**WHAT YOU SHOULD DO:** The full set of records must be printed exactly as given.

-- SUPPLIED ENTRIES follows --

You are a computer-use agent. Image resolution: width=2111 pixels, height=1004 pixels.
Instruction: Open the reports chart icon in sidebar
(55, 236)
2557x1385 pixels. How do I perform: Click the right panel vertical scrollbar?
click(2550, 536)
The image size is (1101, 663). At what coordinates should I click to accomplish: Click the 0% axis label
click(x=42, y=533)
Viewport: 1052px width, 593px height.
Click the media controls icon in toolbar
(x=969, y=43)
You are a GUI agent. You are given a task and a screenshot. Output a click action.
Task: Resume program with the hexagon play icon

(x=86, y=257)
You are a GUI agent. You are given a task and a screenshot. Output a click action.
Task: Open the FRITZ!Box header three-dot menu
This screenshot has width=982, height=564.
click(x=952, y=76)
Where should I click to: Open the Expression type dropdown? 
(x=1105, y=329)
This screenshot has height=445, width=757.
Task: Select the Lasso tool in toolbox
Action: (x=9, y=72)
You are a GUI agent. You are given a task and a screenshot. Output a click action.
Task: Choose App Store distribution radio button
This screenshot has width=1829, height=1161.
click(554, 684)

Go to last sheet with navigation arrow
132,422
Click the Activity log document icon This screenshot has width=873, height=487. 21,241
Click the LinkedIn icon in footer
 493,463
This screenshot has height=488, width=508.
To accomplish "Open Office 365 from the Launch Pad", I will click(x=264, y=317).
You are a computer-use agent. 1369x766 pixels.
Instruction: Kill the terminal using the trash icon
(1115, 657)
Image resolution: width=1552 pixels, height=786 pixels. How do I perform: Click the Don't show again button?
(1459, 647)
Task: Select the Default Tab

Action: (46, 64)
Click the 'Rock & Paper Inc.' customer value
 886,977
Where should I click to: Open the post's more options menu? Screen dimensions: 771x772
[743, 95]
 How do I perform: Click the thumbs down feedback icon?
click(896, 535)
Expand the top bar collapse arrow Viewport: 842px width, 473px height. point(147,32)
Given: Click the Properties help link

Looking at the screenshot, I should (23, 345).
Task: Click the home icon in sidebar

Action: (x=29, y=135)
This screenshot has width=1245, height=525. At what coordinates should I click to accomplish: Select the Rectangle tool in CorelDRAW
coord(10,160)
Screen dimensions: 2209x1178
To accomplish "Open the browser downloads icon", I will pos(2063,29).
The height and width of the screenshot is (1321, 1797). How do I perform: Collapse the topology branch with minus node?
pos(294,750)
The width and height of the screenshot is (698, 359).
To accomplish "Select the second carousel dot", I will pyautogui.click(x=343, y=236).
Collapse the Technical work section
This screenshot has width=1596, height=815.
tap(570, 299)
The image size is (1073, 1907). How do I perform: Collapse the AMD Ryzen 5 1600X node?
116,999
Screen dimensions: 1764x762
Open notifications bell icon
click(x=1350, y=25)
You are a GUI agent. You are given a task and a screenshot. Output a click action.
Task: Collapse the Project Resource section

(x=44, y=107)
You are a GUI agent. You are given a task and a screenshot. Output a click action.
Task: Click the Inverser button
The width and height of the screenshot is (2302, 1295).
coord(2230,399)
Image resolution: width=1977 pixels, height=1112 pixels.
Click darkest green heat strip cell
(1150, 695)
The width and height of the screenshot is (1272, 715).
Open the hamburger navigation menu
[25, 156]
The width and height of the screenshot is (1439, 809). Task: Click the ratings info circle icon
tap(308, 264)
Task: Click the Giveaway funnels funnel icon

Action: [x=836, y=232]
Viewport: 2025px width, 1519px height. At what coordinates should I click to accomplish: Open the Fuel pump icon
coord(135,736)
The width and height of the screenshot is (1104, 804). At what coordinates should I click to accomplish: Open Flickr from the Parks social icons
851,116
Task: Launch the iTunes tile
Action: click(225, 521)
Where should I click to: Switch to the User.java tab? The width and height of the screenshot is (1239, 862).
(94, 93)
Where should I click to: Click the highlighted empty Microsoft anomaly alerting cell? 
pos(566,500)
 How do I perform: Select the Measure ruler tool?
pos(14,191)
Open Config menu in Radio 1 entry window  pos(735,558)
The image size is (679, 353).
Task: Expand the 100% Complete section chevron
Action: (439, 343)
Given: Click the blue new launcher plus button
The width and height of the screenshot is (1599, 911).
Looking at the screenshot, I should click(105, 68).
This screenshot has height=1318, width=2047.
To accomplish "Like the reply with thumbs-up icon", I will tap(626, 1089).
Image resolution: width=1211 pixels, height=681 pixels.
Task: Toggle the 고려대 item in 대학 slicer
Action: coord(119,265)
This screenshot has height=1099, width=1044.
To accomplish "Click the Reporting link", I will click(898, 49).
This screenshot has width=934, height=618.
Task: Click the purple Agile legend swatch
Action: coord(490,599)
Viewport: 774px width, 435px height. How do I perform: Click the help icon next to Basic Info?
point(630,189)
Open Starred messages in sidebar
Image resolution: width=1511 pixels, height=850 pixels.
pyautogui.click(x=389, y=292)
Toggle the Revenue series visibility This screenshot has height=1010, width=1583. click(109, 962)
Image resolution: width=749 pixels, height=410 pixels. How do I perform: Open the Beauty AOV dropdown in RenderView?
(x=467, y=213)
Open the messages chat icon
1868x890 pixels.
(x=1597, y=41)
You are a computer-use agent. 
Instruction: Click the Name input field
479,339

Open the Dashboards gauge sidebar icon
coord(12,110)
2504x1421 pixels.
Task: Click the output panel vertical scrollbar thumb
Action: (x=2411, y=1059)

-- SUPPLIED ENTRIES concluded --

**ANSWER TO THIS EXERCISE:**
You are a computer-use agent. Image resolution: width=2111 pixels, height=1004 pixels.
Instruction: Open the reports chart icon in sidebar
(55, 236)
2557x1385 pixels. How do I perform: Click the right panel vertical scrollbar?
click(2550, 536)
The image size is (1101, 663). At what coordinates should I click to accomplish: Click the 0% axis label
click(x=42, y=533)
Viewport: 1052px width, 593px height.
Click the media controls icon in toolbar
(x=969, y=43)
You are a GUI agent. You are given a task and a screenshot. Output a click action.
Task: Resume program with the hexagon play icon

(x=86, y=257)
You are a GUI agent. You are given a task and a screenshot. Output a click action.
Task: Open the FRITZ!Box header three-dot menu
This screenshot has width=982, height=564.
click(x=952, y=76)
Where should I click to: Open the Expression type dropdown? 
(x=1105, y=329)
This screenshot has height=445, width=757.
Task: Select the Lasso tool in toolbox
Action: (x=9, y=72)
You are a GUI agent. You are given a task and a screenshot. Output a click action.
Task: Choose App Store distribution radio button
This screenshot has width=1829, height=1161.
click(554, 684)

Go to last sheet with navigation arrow
132,422
Click the Activity log document icon This screenshot has width=873, height=487. 21,241
Click the LinkedIn icon in footer
 493,463
This screenshot has height=488, width=508.
To accomplish "Open Office 365 from the Launch Pad", I will click(x=264, y=317).
You are a computer-use agent. 1369x766 pixels.
Instruction: Kill the terminal using the trash icon
(1115, 657)
Image resolution: width=1552 pixels, height=786 pixels. How do I perform: Click the Don't show again button?
(1459, 647)
Task: Select the Default Tab

Action: (46, 64)
Click the 'Rock & Paper Inc.' customer value
 886,977
Where should I click to: Open the post's more options menu? Screen dimensions: 771x772
[743, 95]
 How do I perform: Click the thumbs down feedback icon?
click(896, 535)
Expand the top bar collapse arrow Viewport: 842px width, 473px height. point(147,32)
Given: Click the Properties help link

Looking at the screenshot, I should (23, 345).
Task: Click the home icon in sidebar

Action: (x=29, y=135)
This screenshot has width=1245, height=525. At what coordinates should I click to accomplish: Select the Rectangle tool in CorelDRAW
coord(10,160)
Screen dimensions: 2209x1178
To accomplish "Open the browser downloads icon", I will pos(2063,29).
The height and width of the screenshot is (1321, 1797). How do I perform: Collapse the topology branch with minus node?
pos(294,750)
The width and height of the screenshot is (698, 359).
To accomplish "Select the second carousel dot", I will pyautogui.click(x=343, y=236).
Collapse the Technical work section
This screenshot has width=1596, height=815.
tap(570, 299)
The image size is (1073, 1907). How do I perform: Collapse the AMD Ryzen 5 1600X node?
116,999
Screen dimensions: 1764x762
Open notifications bell icon
click(x=1350, y=25)
You are a GUI agent. You are given a task and a screenshot. Output a click action.
Task: Collapse the Project Resource section

(x=44, y=107)
You are a GUI agent. You are given a task and a screenshot. Output a click action.
Task: Click the Inverser button
The width and height of the screenshot is (2302, 1295).
coord(2230,399)
Image resolution: width=1977 pixels, height=1112 pixels.
Click darkest green heat strip cell
(1150, 695)
The width and height of the screenshot is (1272, 715).
Open the hamburger navigation menu
[25, 156]
The width and height of the screenshot is (1439, 809). Task: Click the ratings info circle icon
tap(308, 264)
Task: Click the Giveaway funnels funnel icon

Action: [x=836, y=232]
Viewport: 2025px width, 1519px height. At what coordinates should I click to accomplish: Open the Fuel pump icon
coord(135,736)
The width and height of the screenshot is (1104, 804). At what coordinates should I click to accomplish: Open Flickr from the Parks social icons
851,116
Task: Launch the iTunes tile
Action: click(225, 521)
Where should I click to: Switch to the User.java tab? The width and height of the screenshot is (1239, 862).
(94, 93)
Where should I click to: Click the highlighted empty Microsoft anomaly alerting cell? 
pos(566,500)
 How do I perform: Select the Measure ruler tool?
pos(14,191)
Open Config menu in Radio 1 entry window  pos(735,558)
The image size is (679, 353).
Task: Expand the 100% Complete section chevron
Action: (439, 343)
Given: Click the blue new launcher plus button
The width and height of the screenshot is (1599, 911).
Looking at the screenshot, I should click(105, 68).
This screenshot has height=1318, width=2047.
To accomplish "Like the reply with thumbs-up icon", I will tap(626, 1089).
Image resolution: width=1211 pixels, height=681 pixels.
Task: Toggle the 고려대 item in 대학 slicer
Action: coord(119,265)
This screenshot has height=1099, width=1044.
To accomplish "Click the Reporting link", I will click(898, 49).
This screenshot has width=934, height=618.
Task: Click the purple Agile legend swatch
Action: coord(490,599)
Viewport: 774px width, 435px height. How do I perform: Click the help icon next to Basic Info?
point(630,189)
Open Starred messages in sidebar
Image resolution: width=1511 pixels, height=850 pixels.
pyautogui.click(x=389, y=292)
Toggle the Revenue series visibility This screenshot has height=1010, width=1583. click(109, 962)
Image resolution: width=749 pixels, height=410 pixels. How do I perform: Open the Beauty AOV dropdown in RenderView?
(x=467, y=213)
Open the messages chat icon
1868x890 pixels.
(x=1597, y=41)
You are a computer-use agent. 
Instruction: Click the Name input field
479,339

Open the Dashboards gauge sidebar icon
coord(12,110)
2504x1421 pixels.
Task: Click the output panel vertical scrollbar thumb
Action: (x=2411, y=1059)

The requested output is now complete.